朝倉涼子の逡巡

 情報統合思念体が涼宮ハルヒに手を出せない訳は幾つかあるが、その大半はターゲットの持つ能力に関するものだ。地球人類はその英知の果てに量子効果という魔法に気付いたが、統合思念体は更にその上のレイヤを支配する情報効果を識っている。しかし、その統合思念体ですら、涼宮ハルヒの持つ不思議な――このような言い方は甚だ不本意だが――能力については類推する事しか出来ないのだ。
 朝倉涼子は、そんな統合思念体の娘の一人である。"TFEI"と原住民から名付けられた彼女たちは、ただターゲットたる涼宮ハルヒを監視し、何かを発見する為だけにここに居る。「何か」とはまさしく「何か」であり、それが何なのかを識る者は、まだどこにも居ない。

「涼宮さん。明日、日直なんだけど」
 朝倉が手渡した日誌を受け取って、涼宮ハルヒはそれを机の中に突っ込む。笑いかける朝倉を一瞥し、彼女は無愛想に席を立つ。視界に掛けていたフィルタを外し、概念上に流れる情報粒子を視る。日誌に含まれるポテンシャルが涼宮ハルヒに伝播し、ありとあらゆる関係物にその影響が及んでいく。その様子は、涼宮ハルヒ自身がブラックボックス化している事を除けば、普通の個体と何ら変わることがない。
「お疲れさま」
 クラスメイトの一人が、苦笑を浮かべて話し掛けてきた。涼宮ハルヒの奇行は学校中に知られているから、その流れでの一言だ。
「ねえ、今日の帰りなんだけど、駅前のケーキ屋さんに行こうと思うんだ」
「そうなの? じゃあ、私もご一緒しようかな」
「良かったー。
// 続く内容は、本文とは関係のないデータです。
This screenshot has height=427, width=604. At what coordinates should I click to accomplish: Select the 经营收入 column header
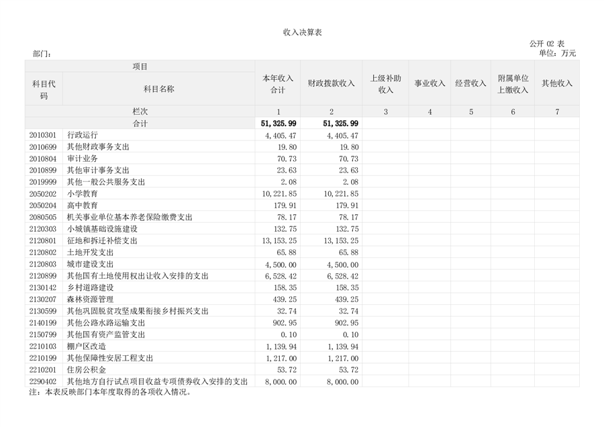click(x=470, y=83)
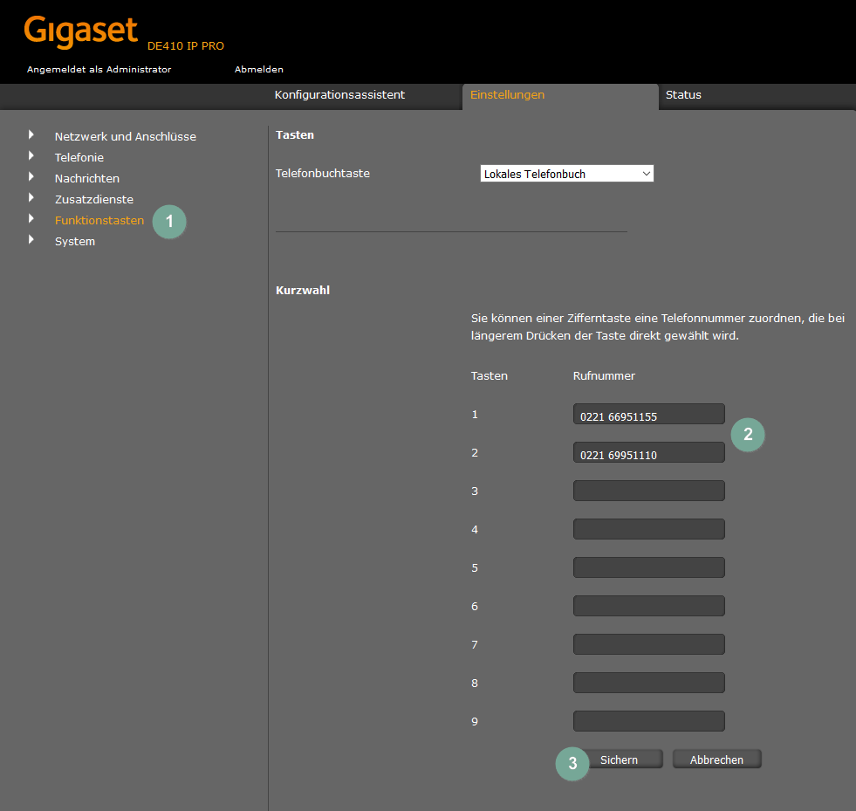Open the System section
The width and height of the screenshot is (856, 811).
pos(74,241)
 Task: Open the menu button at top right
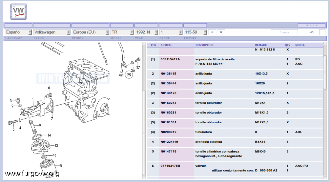pyautogui.click(x=311, y=25)
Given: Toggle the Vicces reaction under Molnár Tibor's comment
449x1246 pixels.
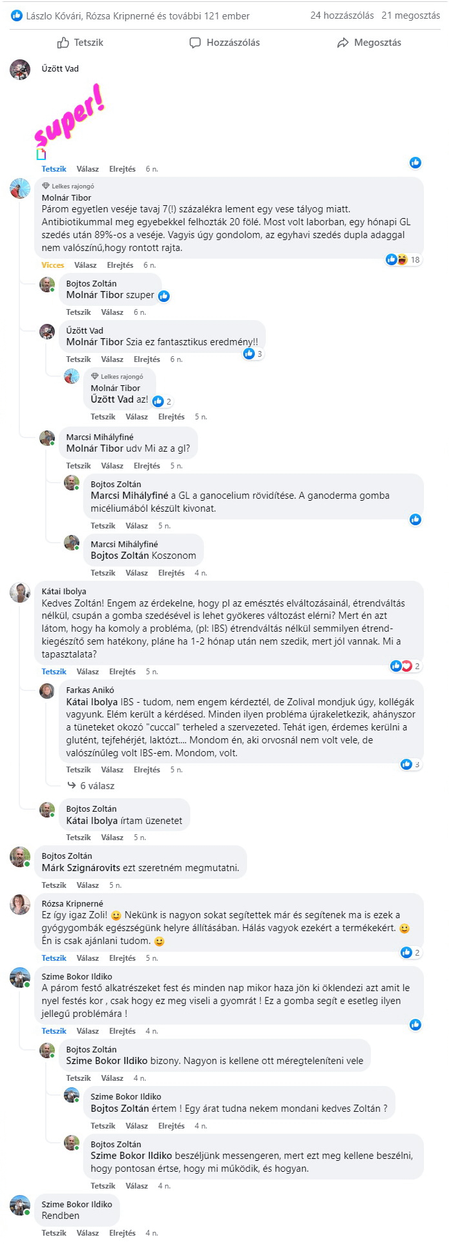Looking at the screenshot, I should [x=53, y=265].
ベリータルトが美味しいんだって」
「ベリー? ブルーベリーとか、クランベリーとか?」
「そうそう」
 涼宮ハルヒの情報量は教室を出て、旧校舎へと向かっている。その情報を見た他の生徒は、自らの情報に影響を受け、そうして周囲のすべては繋がっていく。地球人類は、この物理的側面だけを見てバタフライ効果と呼ぶが、実際にはもっと広範囲に渡って通用する概念である。ただ未熟な彼らは、それを観測する手段を確立できていないだけだ。
「朝倉さん、頑張るよね」
「うん?」
「ほら、涼宮さんのこと。その……こう言うのもアレだけどさ、あんまり気使わない方がいいって。なんかさ、何考えてるか分かんないじゃない」
「でも日直はやってもらわないと」
「それはまあ、そうだけど。でもあの子、朝倉さんが何言っても右から左じゃない。効果無いって」
「そうかな」
 目の前のクラスメイトが、ジェスチャーを交えて話す。当然、言葉にもポテンシャルは含まれる。その言葉が聞き取れる範囲に波のように広がっていく情報量は、誰かの脳に認識された段階で一定のレベルにまで復元され、短期記憶野に根を張り伸ばす。
 その波紋の中で、朝倉の周囲だけが、まるで地平を見渡す砂漠の真ん中に居るかの如く、微動だにしない。TFEIには外部からの情報伝播を遮断する"ファイアウォール"と呼ばれる能力がある。一々それら情報に影響を受けているようでは、観測業務もままならない所以だ。
「ケーキには紅茶、といきたいところだけど、私はコーヒー党なんだよねぇ」
 クラスメイトの話題は猛烈にサイドチェンジを繰り返し、一所に留まらない。その振れ幅の大きさがまるでデジタルデータのようだと、朝倉は思った。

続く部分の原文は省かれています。